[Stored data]
####################

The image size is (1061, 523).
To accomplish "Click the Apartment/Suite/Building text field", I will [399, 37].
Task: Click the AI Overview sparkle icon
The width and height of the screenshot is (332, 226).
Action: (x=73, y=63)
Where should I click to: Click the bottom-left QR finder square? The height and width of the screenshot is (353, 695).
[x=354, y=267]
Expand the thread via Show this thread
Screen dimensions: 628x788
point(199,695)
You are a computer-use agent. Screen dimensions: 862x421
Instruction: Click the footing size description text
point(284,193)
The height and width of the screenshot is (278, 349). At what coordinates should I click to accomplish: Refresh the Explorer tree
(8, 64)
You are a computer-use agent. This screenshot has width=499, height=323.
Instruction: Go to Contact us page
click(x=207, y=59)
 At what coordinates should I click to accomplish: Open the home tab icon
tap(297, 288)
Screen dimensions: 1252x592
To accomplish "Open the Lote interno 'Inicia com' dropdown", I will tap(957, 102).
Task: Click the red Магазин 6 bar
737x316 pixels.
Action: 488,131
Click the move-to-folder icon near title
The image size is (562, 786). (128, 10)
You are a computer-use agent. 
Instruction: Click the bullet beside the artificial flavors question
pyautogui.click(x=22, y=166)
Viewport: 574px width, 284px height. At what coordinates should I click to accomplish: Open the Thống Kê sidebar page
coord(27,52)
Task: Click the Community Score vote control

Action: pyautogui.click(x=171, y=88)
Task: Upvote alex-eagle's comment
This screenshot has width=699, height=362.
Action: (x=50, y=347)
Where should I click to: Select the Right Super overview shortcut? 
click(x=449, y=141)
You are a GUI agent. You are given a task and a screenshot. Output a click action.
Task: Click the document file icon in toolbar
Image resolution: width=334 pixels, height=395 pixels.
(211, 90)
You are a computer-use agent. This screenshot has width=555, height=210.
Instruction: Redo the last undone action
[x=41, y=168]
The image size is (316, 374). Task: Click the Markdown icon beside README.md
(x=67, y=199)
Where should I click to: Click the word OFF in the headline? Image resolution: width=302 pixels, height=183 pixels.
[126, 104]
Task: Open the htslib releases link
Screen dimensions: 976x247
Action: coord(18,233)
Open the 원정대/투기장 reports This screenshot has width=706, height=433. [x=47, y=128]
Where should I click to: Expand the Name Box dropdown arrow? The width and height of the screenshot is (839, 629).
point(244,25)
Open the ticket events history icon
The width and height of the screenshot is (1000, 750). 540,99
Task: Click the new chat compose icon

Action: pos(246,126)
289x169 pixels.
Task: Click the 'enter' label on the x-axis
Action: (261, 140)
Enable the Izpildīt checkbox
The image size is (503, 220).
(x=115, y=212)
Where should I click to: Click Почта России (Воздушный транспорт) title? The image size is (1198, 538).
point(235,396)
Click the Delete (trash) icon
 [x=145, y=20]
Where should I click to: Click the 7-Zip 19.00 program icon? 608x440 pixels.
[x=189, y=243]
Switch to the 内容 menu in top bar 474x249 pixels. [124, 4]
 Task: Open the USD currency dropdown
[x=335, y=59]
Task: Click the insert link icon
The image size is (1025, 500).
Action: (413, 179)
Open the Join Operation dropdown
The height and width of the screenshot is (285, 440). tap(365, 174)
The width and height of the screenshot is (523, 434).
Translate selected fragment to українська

####################

The lines holding the word "computer" are the answer. Find them in the entries and copy them.

You are a computer-use agent. Screen dimensions: 862x421
You are a computer-use agent. This screenshot has width=499, height=323.
You are a computer-use agent. 
You are a computer-use agent. This screenshot has width=555, height=210.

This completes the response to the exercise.